Henri married Thérèse Delepouve.
They had several children including Jeanne Hitier (1895–1985), who married Adalbert de Chassepot de Pissy (1876–1952).

==Career==

Between 1885 and 1893 Henri Hitier studied first at the Institut national agronomique and then at the École nationale des Mines.
From 1893 to 1935 he taught courses at the Institut national agronomique on rural economics, comparative agriculture and agricultural geography.
Hitier was a lecturer at the Institut national agronomique from 1900 to 1935, and from 1911 he was Professor of Comparative Agriculture at the institute.

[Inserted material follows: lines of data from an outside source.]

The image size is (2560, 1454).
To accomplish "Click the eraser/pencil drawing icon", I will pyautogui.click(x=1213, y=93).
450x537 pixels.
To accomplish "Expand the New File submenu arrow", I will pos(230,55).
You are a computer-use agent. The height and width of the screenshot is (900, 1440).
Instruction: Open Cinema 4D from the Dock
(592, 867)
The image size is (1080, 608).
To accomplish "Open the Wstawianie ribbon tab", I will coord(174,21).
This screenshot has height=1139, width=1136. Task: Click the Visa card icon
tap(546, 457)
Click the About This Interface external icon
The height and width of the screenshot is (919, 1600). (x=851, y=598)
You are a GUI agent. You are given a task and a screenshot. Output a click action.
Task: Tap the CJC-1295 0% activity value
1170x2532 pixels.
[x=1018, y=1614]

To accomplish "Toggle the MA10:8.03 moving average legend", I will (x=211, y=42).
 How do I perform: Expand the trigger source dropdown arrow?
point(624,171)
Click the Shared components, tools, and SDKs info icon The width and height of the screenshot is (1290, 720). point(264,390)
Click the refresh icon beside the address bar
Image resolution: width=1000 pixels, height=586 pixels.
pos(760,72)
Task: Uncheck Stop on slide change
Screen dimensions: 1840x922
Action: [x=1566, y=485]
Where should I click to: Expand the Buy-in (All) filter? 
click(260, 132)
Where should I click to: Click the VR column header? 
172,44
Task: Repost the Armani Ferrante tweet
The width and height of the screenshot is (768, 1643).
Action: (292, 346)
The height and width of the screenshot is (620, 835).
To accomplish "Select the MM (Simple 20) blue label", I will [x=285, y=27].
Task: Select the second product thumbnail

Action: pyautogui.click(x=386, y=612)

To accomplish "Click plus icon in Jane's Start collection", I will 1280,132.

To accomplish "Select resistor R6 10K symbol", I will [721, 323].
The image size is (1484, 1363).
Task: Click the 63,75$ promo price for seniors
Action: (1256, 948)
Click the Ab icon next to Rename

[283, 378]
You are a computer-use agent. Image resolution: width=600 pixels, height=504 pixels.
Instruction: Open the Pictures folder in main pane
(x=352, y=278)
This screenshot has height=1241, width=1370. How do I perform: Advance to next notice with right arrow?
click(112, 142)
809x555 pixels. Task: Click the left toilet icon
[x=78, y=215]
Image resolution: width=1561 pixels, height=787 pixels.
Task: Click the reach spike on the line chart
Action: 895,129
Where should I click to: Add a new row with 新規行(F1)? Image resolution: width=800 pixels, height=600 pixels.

Henri Hitier and Henri Hauser co-directed a major inquiry into French manufacturing in 1915–16 for the National Association of Economic Expansion.
The inquiry was supervised by Paul de Rousiers.
From 1930 Hitiere was Professor of Rural Economy at the École des sciences politiques.
Hitier became a permanent Secretary of the Académie d'agriculture.
Henri Hitier' died in the 1st arrondissement of Paris on 1 April 1958.

==Work==

Hitier mainly worked in the field of agronomy.
He undertook systematic surveys of France's natural agricultural regions, and then those of other geographic regions in Central and Western Europe and North Africa.
He showed that there were links between the geological formations and the agricultural systems.
He worked on developing farming practices that would give the most efficient yield, including rational crop management based on soil and climate, and the careful choice of methods of agriculture and use of fertilizer.

==Publications==

Publications by Henri Hitier include:

- Henri Hitier (1889). "Gisements de phosphate de chaux du terrain crétacé dans le nord de la France"
- Henri Hitier (1891). "Étude sur l'utilisation des tourbes françaises en agriculture"
- Henri Hitier (1904). "Culture de la betterave, choix des sols, des graines et des méthodes culturales les mieux appropriées à la production la plus économique et la plus rationnelle de la betterave sucrière sous le régime légal créé par la convention de Bruxelles"
- Henri Hitier (1905). "Plantes industrielles"
- Henri Hitier (1913). "Plantes industrielles : plantes textiles et plantes oléagineuses"
- Henri Hitier (1916). "Plantes sarclées, pomme de terre et betterave"
- Henri Hauser (1917). "Enquête sur la production française et la concurrence étrangère"
- Louis Petit (1917). "Communications faites à l'Académie nationale d'agriculture, en sa séance du 13 mai 1914, sur le tracteur-toueur système Georges Filtz"
- Henri Hitier (1918). "L'intervention de l'État dans le domaine agricole"
- Henri Hitier (1923). "Les problèmes actuels de l'agriculture"
- Henri Hitier (1925). "L'Exploitation d'un domaine rural (systèmes de culture et assolements)"
- Henri Hitier (1927). "Comment augmenter le rendement en blé à l'hectare"
- Henri Hitier (1941). "Jules Alquier, 1869–1949"
- Henri Hitier (1942). "Les Questions agricoles au point de vue économique"
- Henri Hitier (1949). "Recherches cytogénétiques sur les tabacs résistants à la mosaïque"
- Henri Hitier (1951). "La Production du tabac"
- Henri Hitier (1965). "Le tabac"
- Henri Hitier. "Les Céréales"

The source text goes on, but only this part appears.